=== Begin Enclosure ===
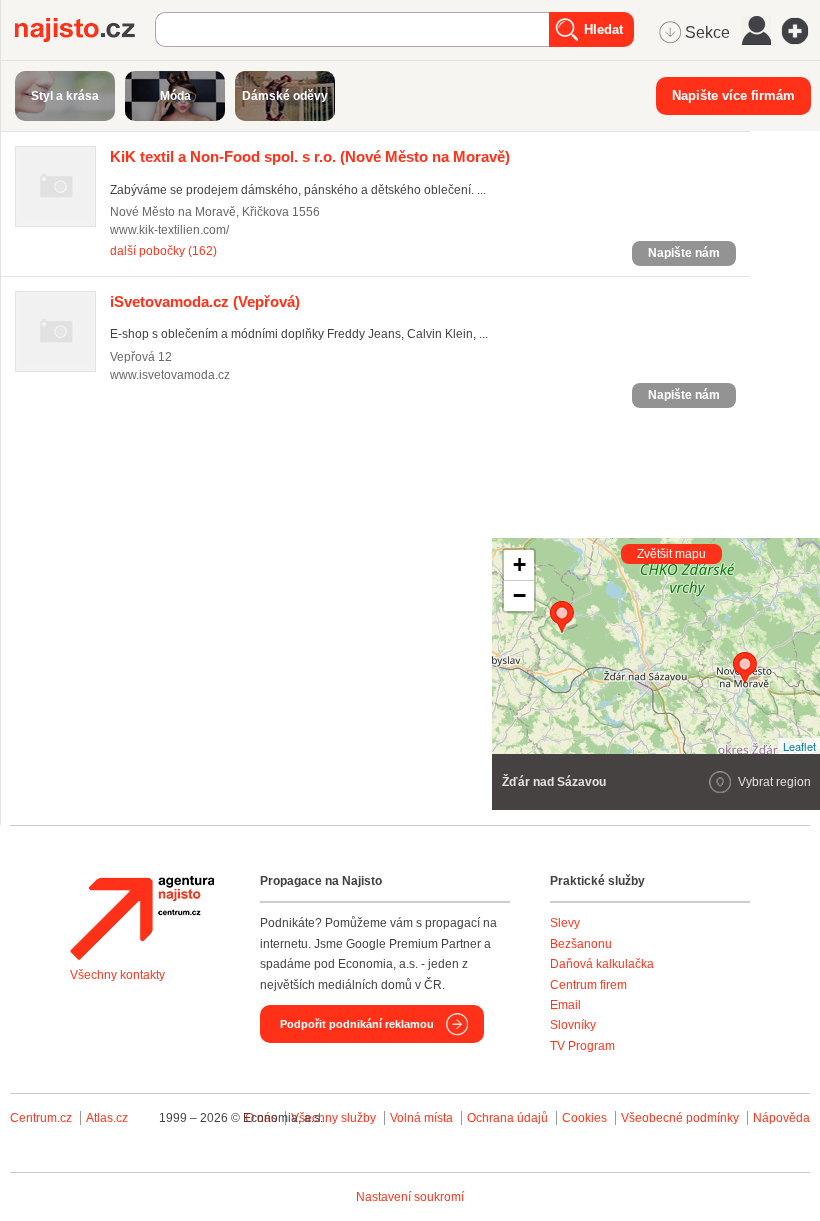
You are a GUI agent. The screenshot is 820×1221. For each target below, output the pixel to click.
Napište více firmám (733, 95)
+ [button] (519, 564)
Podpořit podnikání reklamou (357, 1024)
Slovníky (573, 1025)
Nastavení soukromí (410, 1197)
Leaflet (799, 746)
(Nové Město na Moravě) (310, 156)
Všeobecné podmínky (680, 1118)
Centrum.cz (41, 1118)
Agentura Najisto (142, 918)
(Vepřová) (205, 301)
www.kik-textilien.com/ (169, 230)
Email (565, 1005)
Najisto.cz (85, 30)
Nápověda (781, 1118)
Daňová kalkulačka (602, 964)
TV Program (582, 1046)
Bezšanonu (581, 944)
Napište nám (684, 253)
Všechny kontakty (117, 975)
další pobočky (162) (163, 251)
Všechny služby (335, 1118)
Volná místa (421, 1118)
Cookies (584, 1118)
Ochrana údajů (507, 1118)
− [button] (519, 595)
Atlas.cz (107, 1118)
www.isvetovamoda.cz (170, 375)
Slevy (565, 923)
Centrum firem (588, 985)
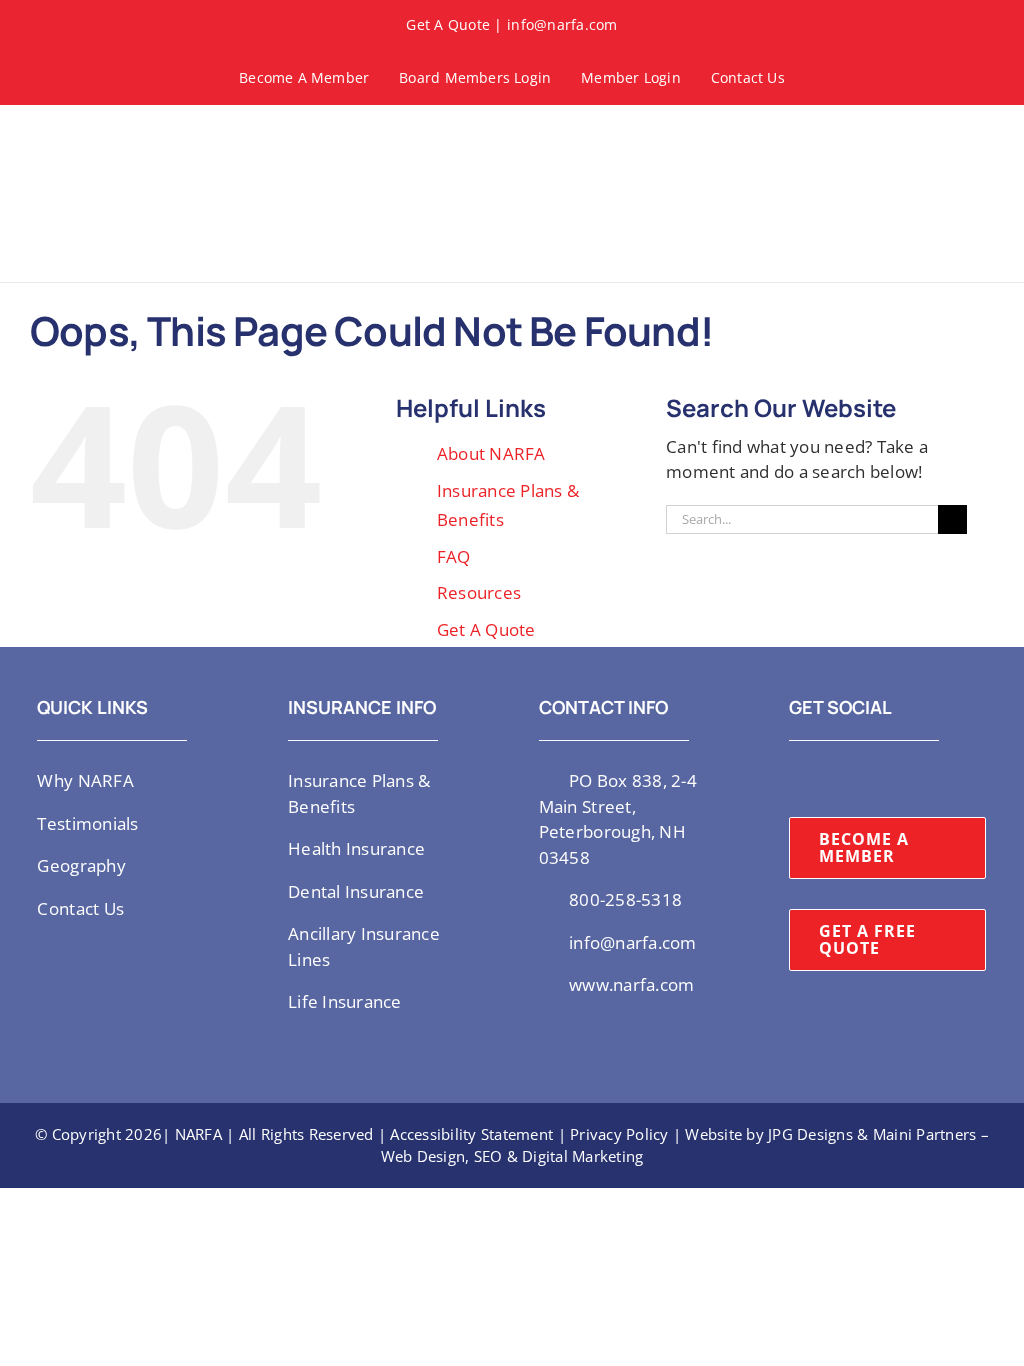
=== End Enclosure ===
**The problem:**
Output every entry above exactly as written, but omit the pictures.

**Expected answer:**
You are a GUI agent. The screenshot is 820×1221. For each target below, output the pixel to click.
Napište více firmám (733, 95)
+ [button] (519, 564)
Podpořit podnikání reklamou (357, 1024)
Slovníky (573, 1025)
Nastavení soukromí (410, 1197)
Leaflet (799, 746)
(Nové Město na Moravě) (310, 156)
Všeobecné podmínky (680, 1118)
Centrum.cz (41, 1118)
Agentura Najisto (142, 918)
(Vepřová) (205, 301)
www.kik-textilien.com/ (169, 230)
Email (565, 1005)
Najisto.cz (85, 30)
Nápověda (781, 1118)
Daňová kalkulačka (602, 964)
TV Program (582, 1046)
Bezšanonu (581, 944)
Napište nám (684, 253)
Všechny kontakty (117, 975)
další pobočky (162) (163, 251)
Všechny služby (335, 1118)
Volná místa (421, 1118)
Cookies (584, 1118)
Ochrana údajů (507, 1118)
− [button] (519, 595)
Atlas.cz (107, 1118)
www.isvetovamoda.cz (170, 375)
Slevy (565, 923)
Centrum firem (588, 985)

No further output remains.